Doch warum kam Norbert Brochhausen, der auch eine wichtige Rolle in der notärztlichen Versorgung sowie in der Pandemiebekämpfung der Brunnenstadt spielt, überhaupt zum Entschluss, noch vor Erreichen der Ruhestandsaltersgrenze die Praxis zu schließen? Im Gespräch mit dem TV bittet er einerseits darum zu respektieren, dass es sich um private Gründe handele, die er nicht öffentlich erklärt. „Dass es nach 22 Jahren keine beliebige Entscheidung war, ist sicher. Für die von mir bislang betreuten Menschen gibt es in der Region Ausweichmöglichkeiten, das wird sich in den kommenden Wochen einpendeln“, ist er überzeugt. Da die Kassenärztliche Vereinigung für Gerolstein-Mitte eine Zulassungssperre für weitere Praxen verhängt habe, sich also derzeit keine weiteren Ärzte in der Stadt niederlassen dürfen, sei für ihn davon auszugehen, dass die Gerolsteiner Ärztelandschaft gut aufgestellt und die wohnortnahe Versorgung somit nicht gefährdet ist.

Befragt danach, ob auch die schwierigen Rahmenbedingungen einer allgemeinmedizinischen Landarztpraxis oder insbesondere die starken Belastungen durch die Pandemie Ausschlag gebend waren, bestätigt er nur bedingt: „Natürlich sind diese Bedingungen verbesserungsbedürftig. Doch es liegt mir fern, diesen Umstand auf dem Rücken von Patienten auszutragen oder zu instrumentalisieren.“ Darüber hinaus betont er mit Blick auf die eigene berufliche Zukunft: „Ich gehe in keinen Ruhestand, sondern nutze die kommende Zeit für eine Fortbildung an einer großen Klinik.“ Und dann kommt doch noch eine gute Nachricht für die medizinische Landschaft der Vulkaneifel. „Sobald ich diese Weiterbildung absolviert habe, bin ich in der Region wieder als Arzt im Einsatz: in der zentralen Notaufnahme am Dauner Krankenhaus.“ Die Maria-Hilf-Klinik in der Kreisstadt werde so in ihren ambulanten und stationären Funktionen für die Bewohner des gesamten Landkreises gestärkt.

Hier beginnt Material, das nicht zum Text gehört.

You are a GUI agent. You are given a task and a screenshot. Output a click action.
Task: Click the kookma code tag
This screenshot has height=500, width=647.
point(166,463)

Kommunalpolitisch wird aus der Praxisschließung unterdessen eine Steilvorlage für die Fortführung der Diskussion um die Einrichtung eines Hausärztlichen Versorgungszentrums (HVZ) beziehungsweise eines Medizinischen Versorgungszentrums (MVZ) in Gerolstein. In einem offenen Brief an VG-Bürgermeister Böffgen und die VG-Ratsfraktionen fordert Dietmar Johnen (Grüne) Klarheit über die Umsetzung einer solchen, bereits in Ausschüssen besprochenen und in Resolutionen befürworteten Einrichtung und ein entsprechendes Konzept. Er macht auf die problematische Altersstruktur der aktiven Hausärzte aufmerksam, von denen drei bereits ruhestandsfähig seien. Die VG müsse Sofortmaßnahmen zur Abwendung einer Versorgungslücke in die Wege leiten. „Zwar besteht im Moment eine Zulassungssperre seitens der Kassenärztlichen Versorgung, aber die Lücke ist jetzt schon absehbar“, sagt der grüne Kommunalpolitiker. „Darum muss es aus Gerolstein und der Vulkaneifel klare Signale nach Mainz und Berlin geben. In den Gesundheitsministerien müssen die Voraussetzungen geschaffen werden, dass gar nicht erst echte Notlagen entstehen und man im Nachhinein alle Mühe hat, das reißende Versorgungsnetz zu stopfen.“ Denn so könne es nicht gelingen, rechtzeitig Nachfolger für leerstehende Praxissitze zu finden.